* _PROBLEM DESCRIPTION_
Word for word, write the lines below out again, with no pictures.
□ □ □ □ □ □ □
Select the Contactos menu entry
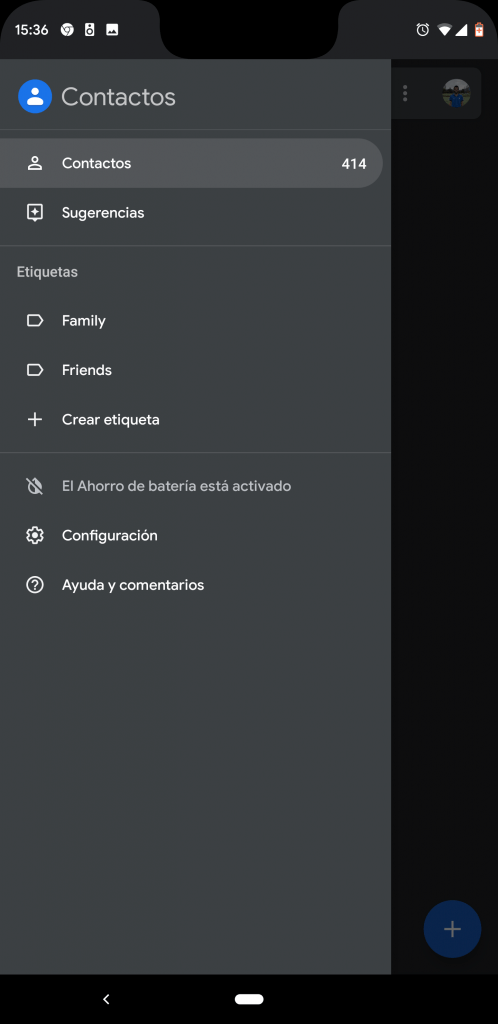The image size is (498, 1024). (x=191, y=163)
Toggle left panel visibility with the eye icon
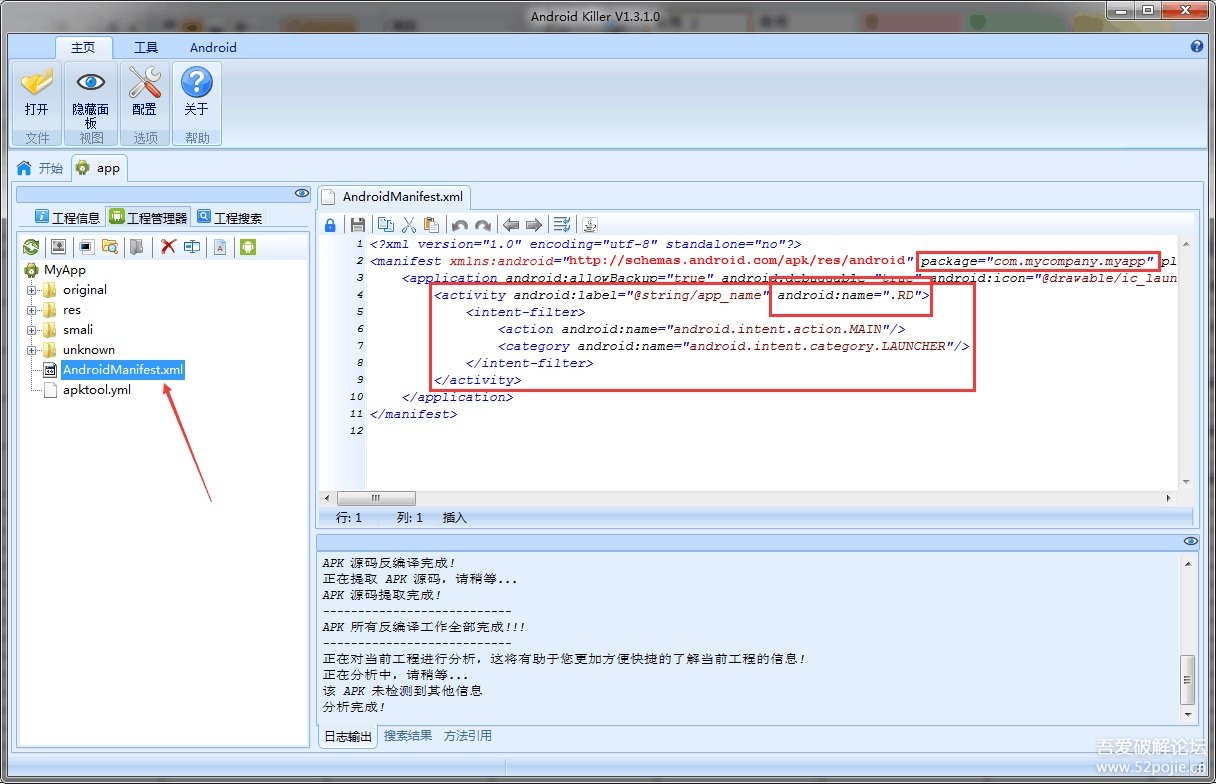 tap(301, 193)
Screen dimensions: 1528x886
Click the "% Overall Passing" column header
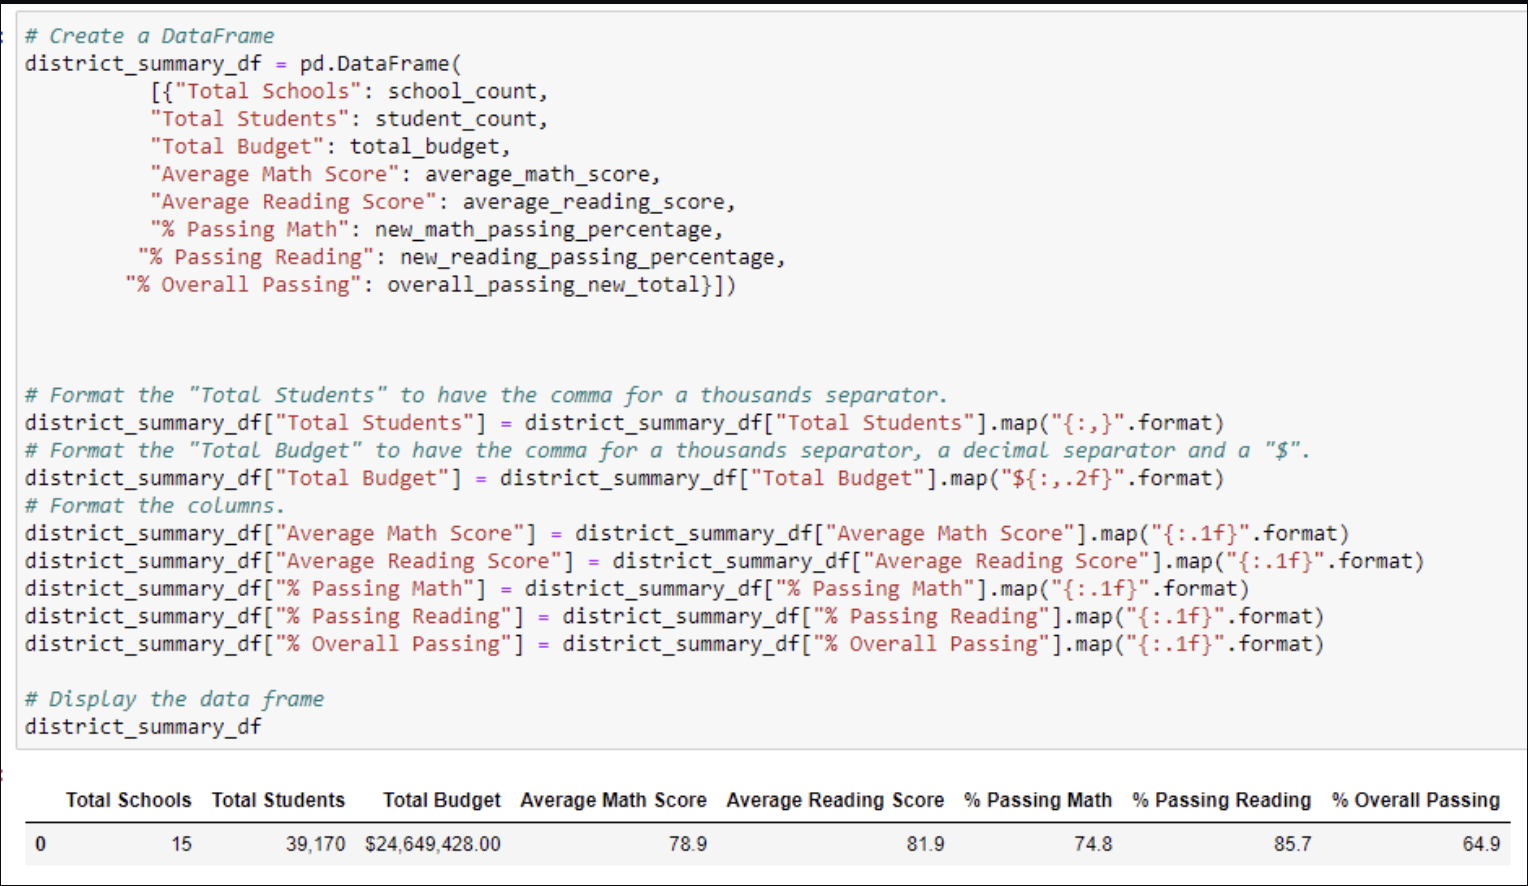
□ □ □ □ □ □ □
* _YOUR RESPONSE_
Select the Contactos menu entry
The image size is (498, 1024). (x=191, y=163)
Toggle left panel visibility with the eye icon
 tap(301, 193)
Screen dimensions: 1528x886
Click the "% Overall Passing" column header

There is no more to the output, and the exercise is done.